Methods: In this retrospective feasibility study, we included patients undergoing major cardiac surgery. S' and E' were derived from 190 patients by taking the first derivative of the volume-time relationship of 3D ecg-gated transesophageal echocardiography (TEE) images. To examine the quality of images upon which the estimates of flow were based we correlated intraoperative 3D TEE and preoperative 2D transthoracic echocardiography (TTE) volumes. As a proof-of-concept, we then correlated S' flow with stroke volume and S' and E' were compared by valve pathology.

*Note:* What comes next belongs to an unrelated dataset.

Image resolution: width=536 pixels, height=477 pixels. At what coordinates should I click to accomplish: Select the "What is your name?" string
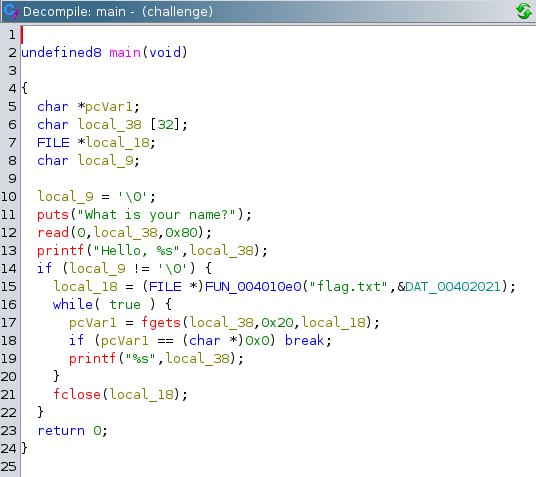pos(157,215)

Results: In each of the 190 images, S' and E' were derived. There was good correlation between 1) the ejection fraction (EF) of 3D LV images obtained intraoperatively by TEE and preoperatively by TTE (Pearson's r = 0.65) and also 2) S' and stroke volume (Pearson's r = 0.73). Patients with aortic or mitral regurgitation showed higher S' than patients without valve pathologies (-315 mL/s [95% CI -388 mL/s to -264 mL/s]P = 0.001, -319 mL/s [95% CI -397 mL/s to -246 mL/s]P = 0.001 vs -242 mL/s [95% CI -300 mL/s to -196 mL/s]). These patients also showed higher E' than patients without valve pathologies (302 mL/s [95% CI 237 mL/s to 384 mL/s]P = 0.006, 341 mL/s [95%CI 227 mL/s to 442 mL/s]P = 0.001 vs 240 mL/s [95%CI 185 mL/s to 315 mL/s]). Patients with aortic stenosis showed no difference in S' or E' (-263 mL/s [95%CI -300 mL/s to -212 mL/s]P = 0.793, 255 mL/s [95%CI 188 mL/s to 344 mL/s]P = 0.400).
Conclusions: Estimates of global peak systolic and diastolic LV flow based on 3D TEE are feasible, promising, and match valve pathologies.